Actually Wendy's, that is kind of a big deal. As stated on the National Chicken Council's website, "All chicken is "antibiotic-free" in the sense that no antibiotic residues are present in the meat due to the withdrawal periods and other precautions required by the government and observed by the chicken companies."

Courtney Cusick Wiedemann left a comment on Wendy's Facebook post that read,

"Just means the chicken before may have had antibiotics in it."

The misleading marketing may confuse the consumer to believe that previously they were ingesting antibiotics in their product. Elizabeth Marie Owens, a judge, producer, chairmen and consumer in the poultry industry expressed her opinion in an email on Sept. 10 about Wendy's advertisement.

"With Wendy's making such a bold statement as 'It's kind of a big deal,' they will be fired back comments about their other products," Owens said. "Will they be able to answer these questions? These food chains can make an appetizing commercial or statement but their responses can be far from educated."

Going to Market
How can Wendy's market their new grilled chicken as "antibiotic-free" if all chicken that enters the food supply is antibiotic free? As sourced from NCC, labeling food as "antibiotic free" is not allowed, but may be found in marketing materials that are not regulated by the U.S. Department of Agriculture. Our country has been fortunate enough that farmers can provide chicken products varying from inclination to taste, affordability and personal preference. The Poultry Federation, which vows to promote and protect all poultry interests explains that they believe in providing consumers with options. Some poultry processors are producing product lines from chickens raised without antibiotics for those who have a desire for that commodity. The NCC verifies that approximately 1/3 of broiler chicken companies currently produce chicken raised without antibiotics and/or organic chicken products.

Public Concern
"When people think of antibiotics, they would tend to relate that with the false images activists put out there," Owens said. "These conditions are not true. The United States has laws and regulations that keep things like that from happening."

The Animal Agriculture Alliance clarifies that several layers of protection have been put into place to ensure that animal antibiotics do not affect public health. The Centers for Disease Control and Prevention, the Federal Drug Administration, and the Department of Agriculture, along with the veterinary community, animal health companies and farmers all play a role in an effective process to protect the health of the animals, as well as humans.
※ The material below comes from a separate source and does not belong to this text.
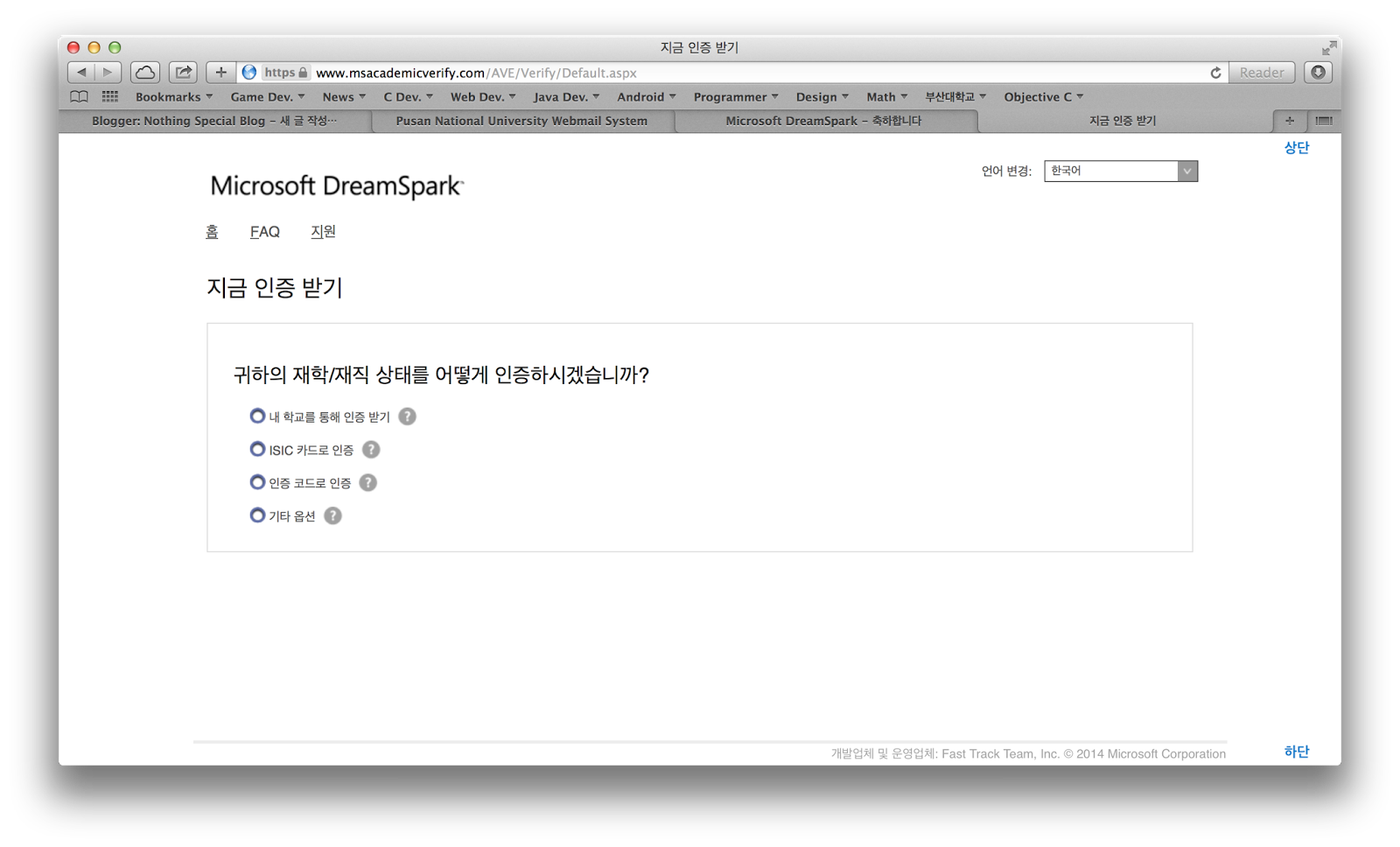
Task: Select the ISIC 카드로 인증 radio option
Action: pos(257,450)
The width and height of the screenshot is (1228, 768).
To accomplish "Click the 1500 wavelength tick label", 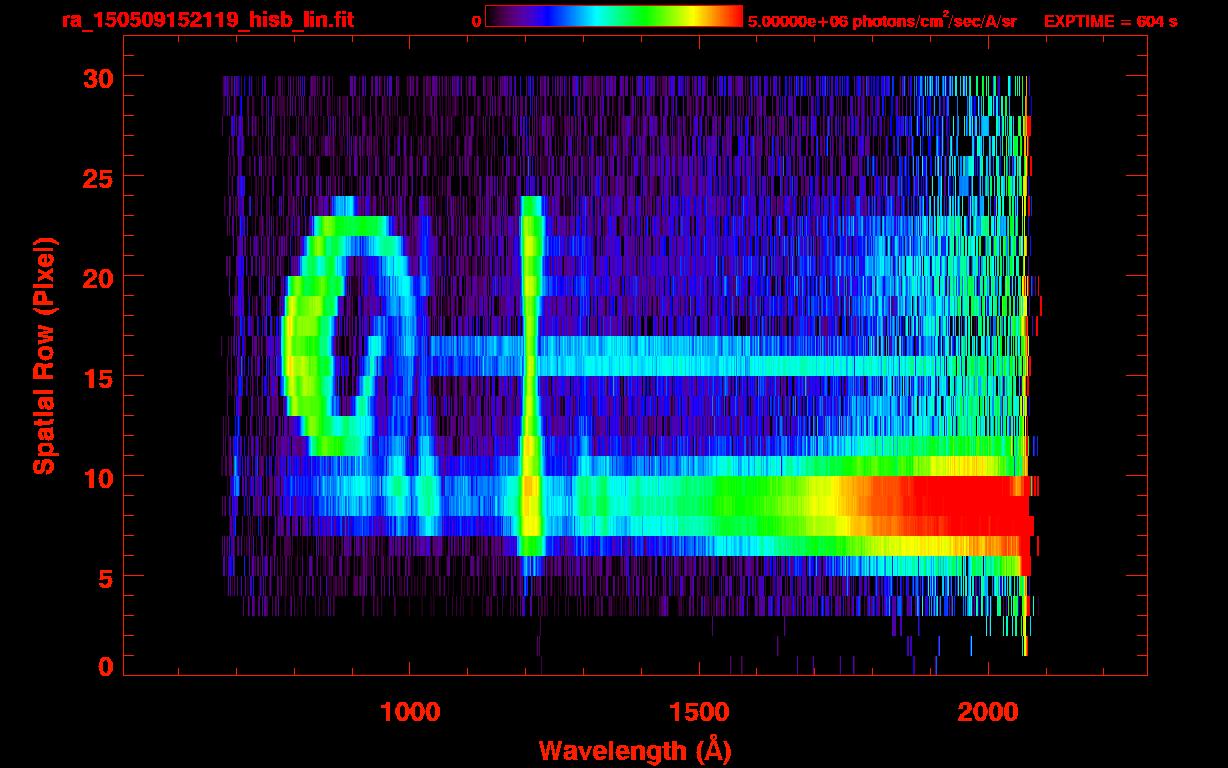I will (x=699, y=712).
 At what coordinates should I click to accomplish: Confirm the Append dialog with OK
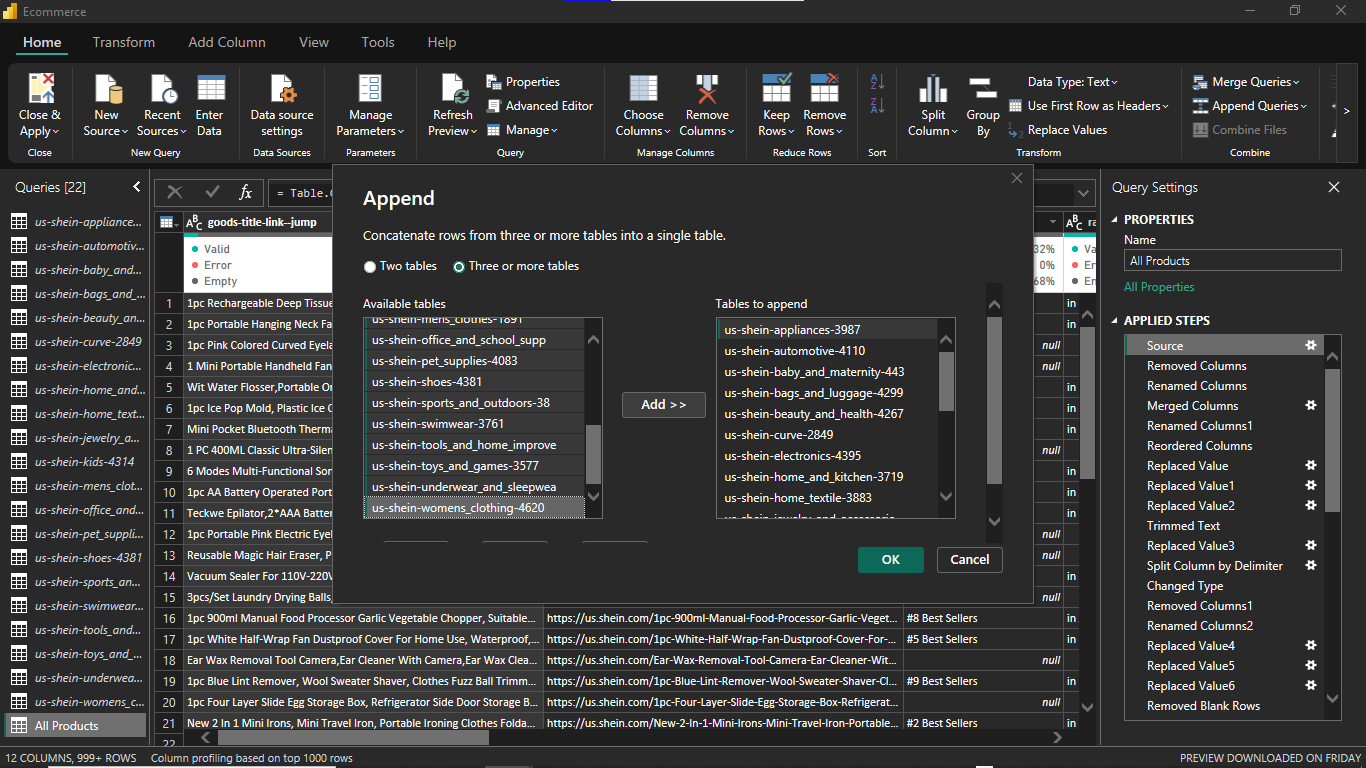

Disease control/prevention
The Animal Agriculture Alliance states that antibiotics are a critical tool used to prevent, control and treat disease in animals. Veterinarians work closely with producers to use these products safely and in such a way that consumers can be assured they have the safest food possible. Banning or severely restricting the use of antimicrobials in animals may have a negative impact on a veterinarian's ability to protect animal health and prevent suffering from disease, as expressed by the AAA.

"I used antibiotics to help treat coccidiosis, pneumonia and other respiratory diseases as a last resort for a bird with a cold," Owens conveyed.

The NCC estimates that waiting until the disease actually takes hold would pose animal welfare issues as well as reduce the effectiveness of antibiotic treatment.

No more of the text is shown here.